Problems with your eye? Look to the “i”!
Apparently it’s time to add ophthalmology to the iPhone’s already-impressive list of features.
As reported in the July issue of “The Archives of Ophthalmology,” (yes, this exists,) there’s a new study that shows the iPhone may be better at viewing certain types of ophthalmological images than a standard desktop PC workstation.
Specialists in the fields of ophthalmology and neurology recently performed the study at Emory University in Atlanta.
The device used in the study? A four-year-old iPhone 3G. For such brilliant and advanced minds, they sure aren’t up-to-date on their technology! I hope they didn’t use a Commodore 64 as a basis for comparison.
Using settings focused on mimicking a hospital emergency room, the team reviewed a series of 350 images that were collected from patients. These images contained – eyeballs (big surprise.) More specifically, indications of certain eye injuries such as headache, focal neurological deficit, and high diastolic blood pressure.

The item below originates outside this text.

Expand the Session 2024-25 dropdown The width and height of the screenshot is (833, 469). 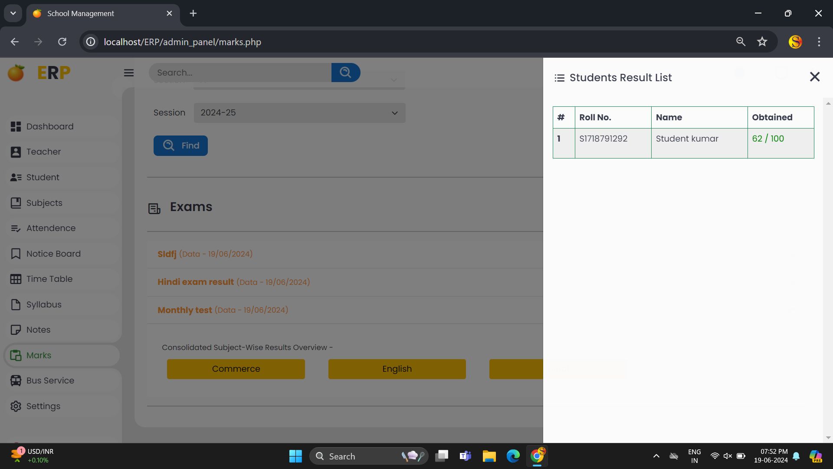point(299,113)
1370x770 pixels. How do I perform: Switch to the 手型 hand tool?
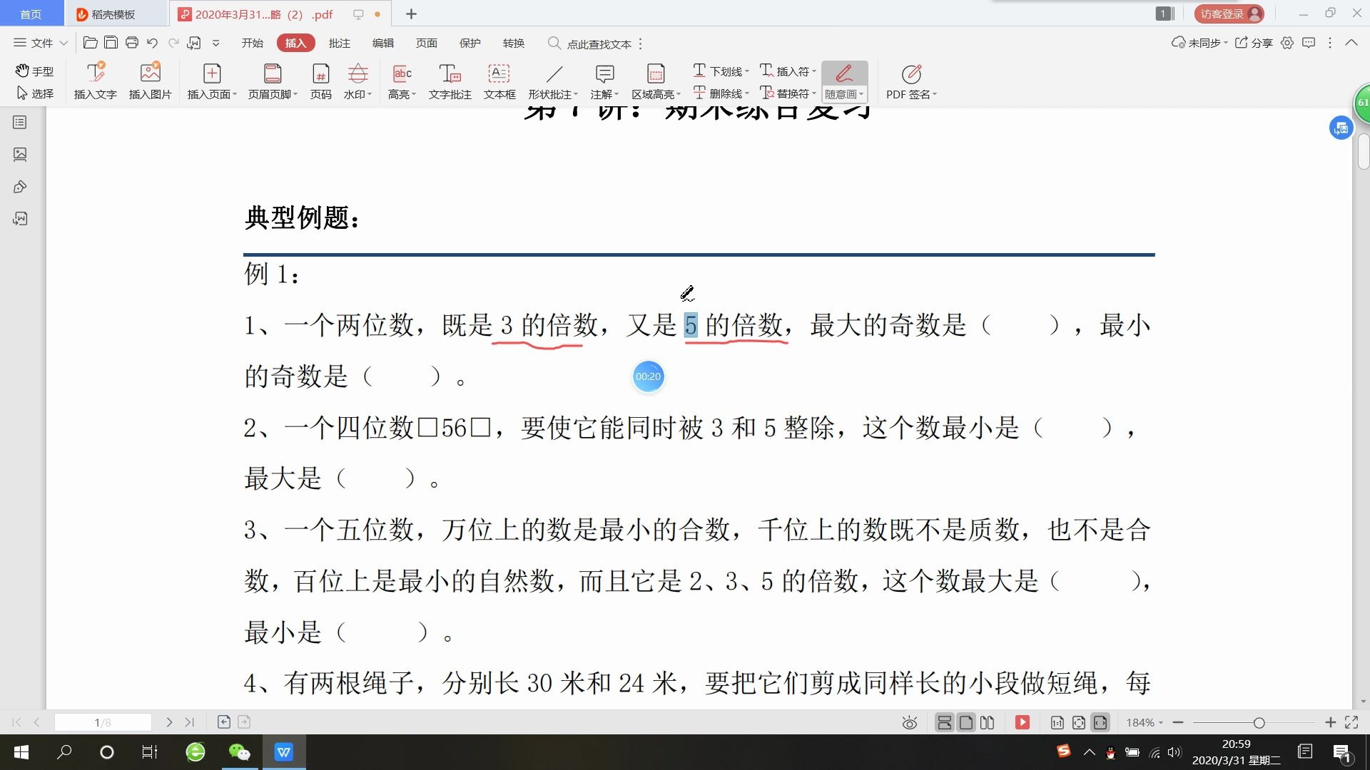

Know what those last two mean? Neither do I.
When reviewing the images on the ancient iPhone, reviewers assigned higher ratings on average than the same images reviewed on a PC with a 19” display.
Surprised? So were they:
“We expected equal or lower-quality ratings for photographs displayed on the iPhone compared with the desktop computer, but instead we found that reviewers assigned higher ratings on average for photographs displayed on the iPhone. Because the magnitude of this difference was similar for both reviewers and no bias in the other ratings was observed, we believe this occurred because the advantages of the iPhone’s display (eg, higher dot pitch and brightness) outweighed its disadvantages (eg, lower resolution and smaller screen area).”
But don’t go throwing away your existing ophthalmology tools just yet. The team admits that further studies must be done to build on these findings, and no one is suggesting that an iPhone can cure what ails you (eye-wise.) Existing ophthalmology tools and screening procedures cannot be replaced anytime soon.
However, iPhones could indeed help in emergency departments when it comes to certain vision conditions. Did someone call an iAmbulance?
Connecting with your local Ophthalmologist via FaceTime may not be that far-fetched either. The research team suggests that the iPhone (and other smartphones, no doubt,) could be used in telemedicine, a growing field that uses technology to allow remote consultations and treatment services.
So first it’s DIY skin care diagnosis and now this, leaving us all with one burning question: Is there anything an iPhone can’t do?